Food, energy prices push Nepal inflation to near six-year high

FILE PHOTO: A foreign tourist takes pictures in front of the Nyatapola Temple in Bhaktapur

By Gopal Sharma

KATHMANDU (Reuters) - Rising food and energy prices pushed Nepal's annual inflation to a near six-year high in the month ending mid-April, just as the economy was beginning to recover lost tourist dollars from the coronavirus pandemic.

Annual consumer price based inflation rose to 7.28% year-on-year from 7.14% the previous month, and from 3.10% a year earlier, data released by Nepal Rastra Bank showed.

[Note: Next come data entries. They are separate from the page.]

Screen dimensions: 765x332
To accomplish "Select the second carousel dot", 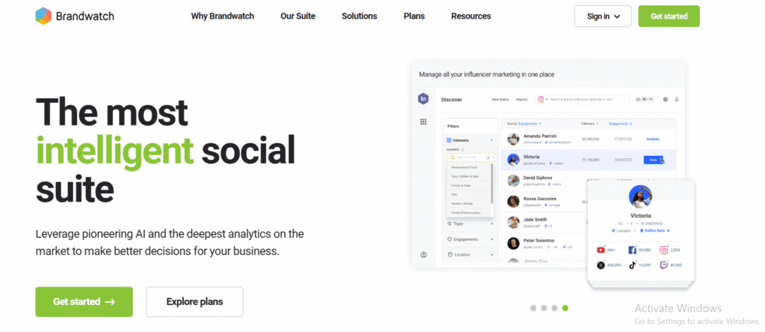I will point(543,307).
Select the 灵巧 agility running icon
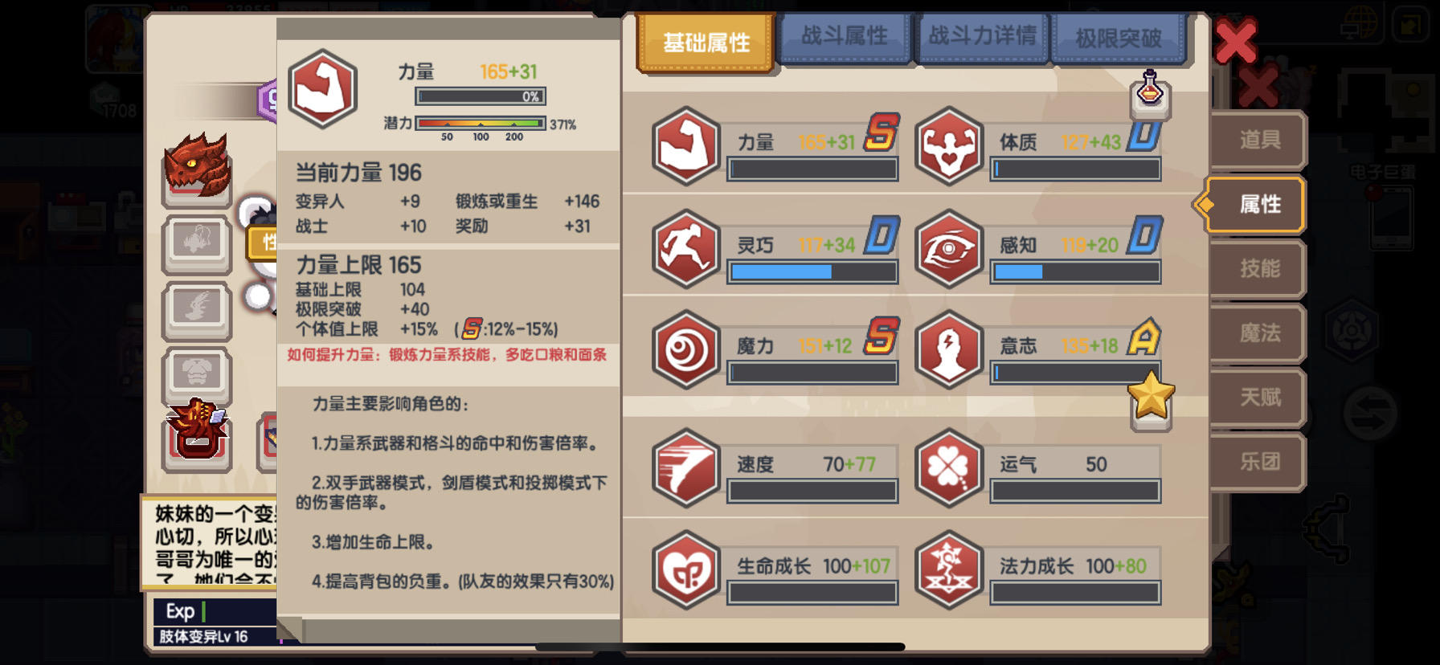This screenshot has width=1440, height=665. (685, 248)
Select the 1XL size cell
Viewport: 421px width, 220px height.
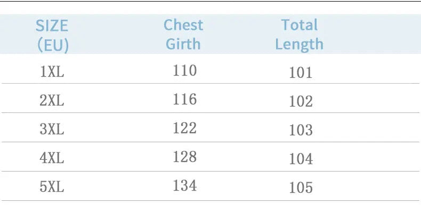pyautogui.click(x=52, y=71)
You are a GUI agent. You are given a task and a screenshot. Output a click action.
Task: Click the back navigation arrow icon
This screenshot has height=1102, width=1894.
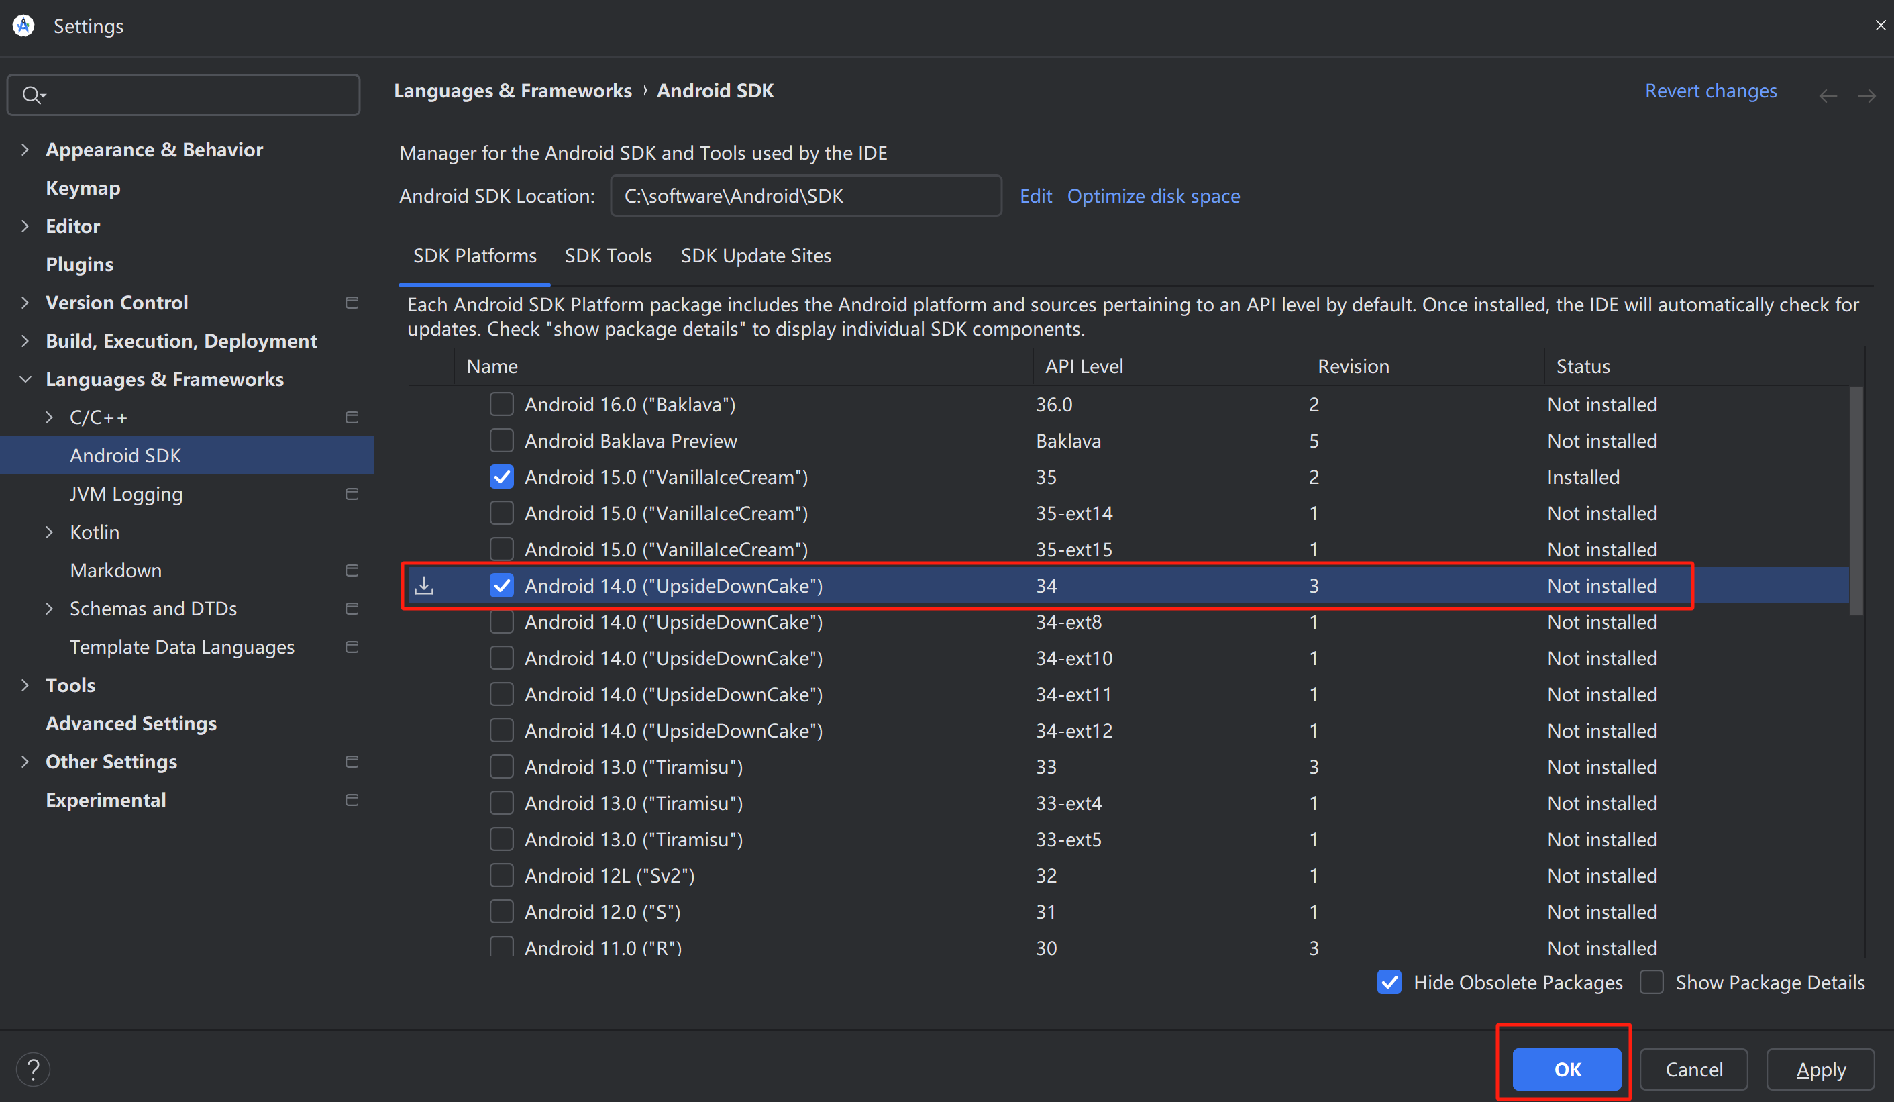[x=1828, y=95]

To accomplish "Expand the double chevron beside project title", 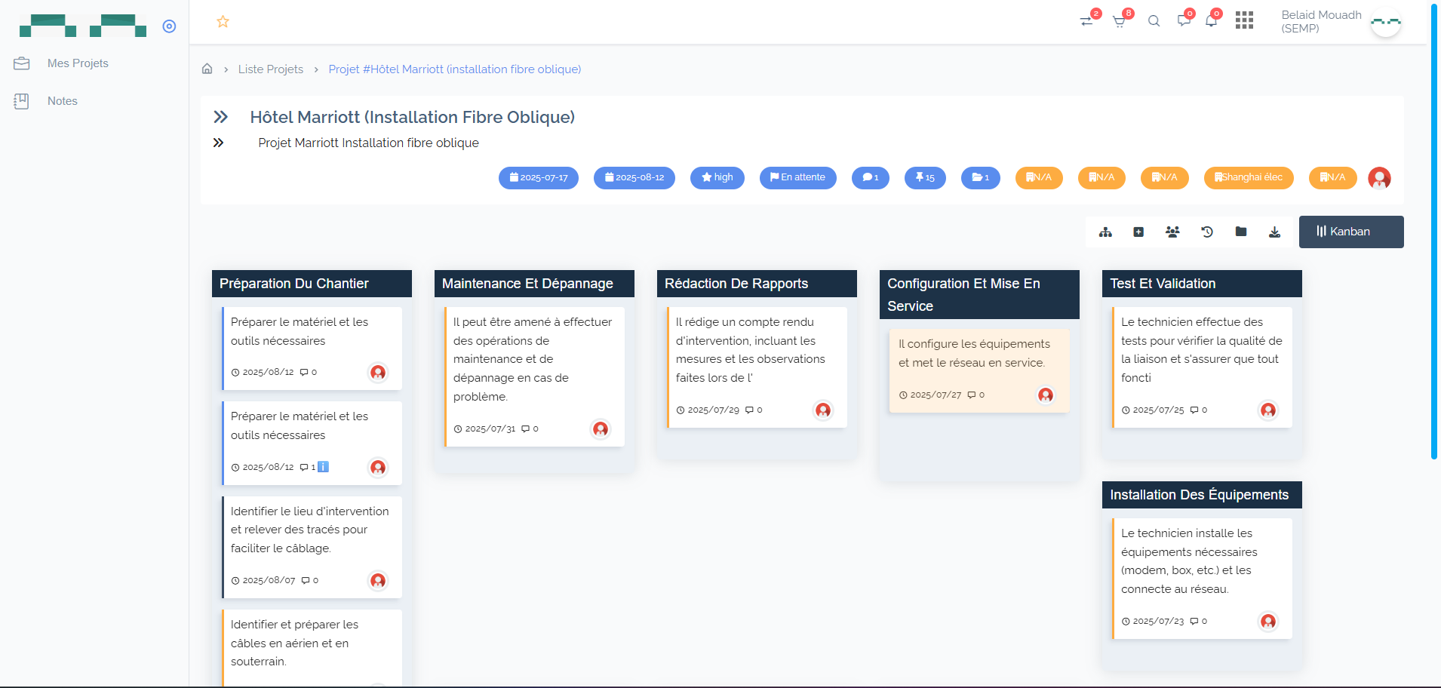I will pyautogui.click(x=220, y=117).
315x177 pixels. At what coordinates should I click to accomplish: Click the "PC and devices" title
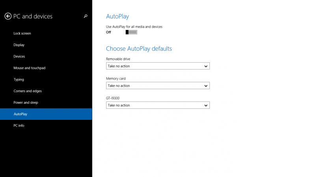pyautogui.click(x=33, y=16)
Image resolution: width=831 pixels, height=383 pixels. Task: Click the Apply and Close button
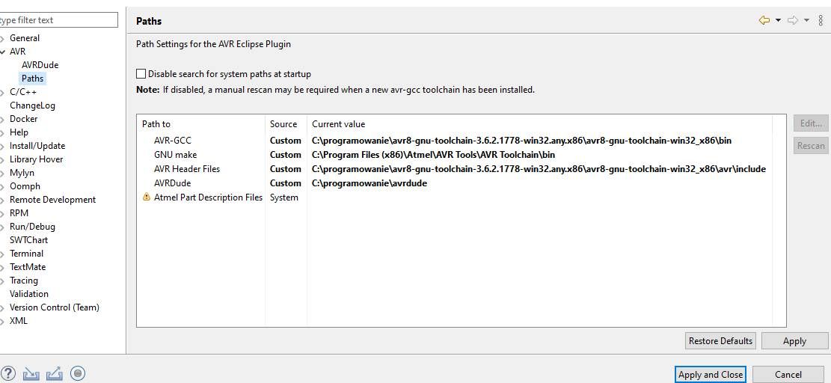click(x=710, y=374)
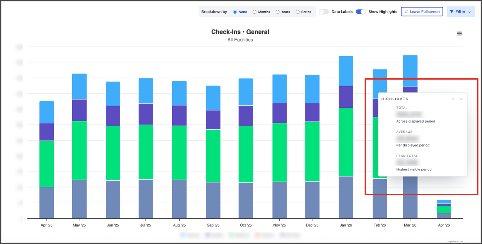Turn off the Show Highlights switch
This screenshot has height=244, width=482.
[360, 12]
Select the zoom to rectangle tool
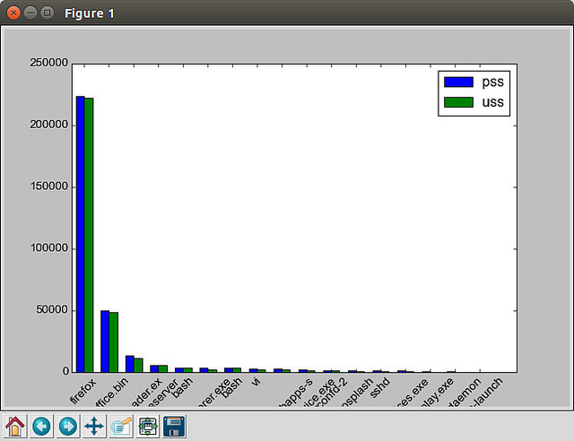Image resolution: width=574 pixels, height=441 pixels. click(121, 426)
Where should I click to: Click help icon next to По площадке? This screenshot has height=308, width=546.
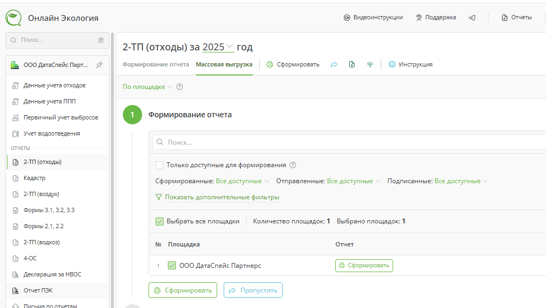(180, 87)
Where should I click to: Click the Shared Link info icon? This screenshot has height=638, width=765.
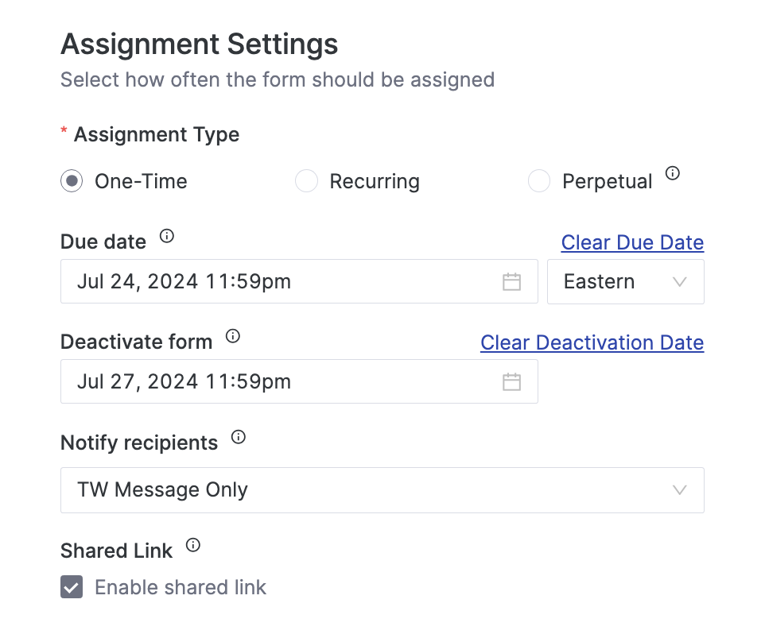click(x=192, y=544)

Edible oil prices rose 28.36% followed by an 11.56% hike in prices of milk products, eggs and pulses from a year earlier - more than doubling food inflation to 7.4% within a year, data showed.

Nepal, landlocked between China and India, has banned luxury goods imports until mid-July and switched to a two-day weekend to cut fuel consumption amid dwindling forex reserves.

"Inflation is partly driven by global factors," said Prakash Kumar Shrestha, head of the NRB's Economic Research Department, adding that maintaining foreign reserves was a "challenge".

Forex reserves fell 18.2% to $9.61 billion as of mid-April from mid-July, enough to cover imports for about six months, NRB said in a statement, citing a rise in imports to near $12 billion in the first nine months of the year ending mid-July.

The rupee has depreciated by over 2% against the dollar since mid-July 2021, making imports costlier.

Inflation is a big headache for Prime Minister Sher Bahadur Deuba’s government which faces a national election by the end of the year.

Sky-high prices for crude oil, coal and edible oils in the wake of Russia's invasion of Ukraine have battered the economy which had gradually been recovering from the loss of tourist dollars during the pandemic.

"The cost of food items like rice, fruit, vegetables and cooking oil have spiked tremendously in recent months," said worker Saila Tamang in Kathmandu. "This has made living for common people very difficult."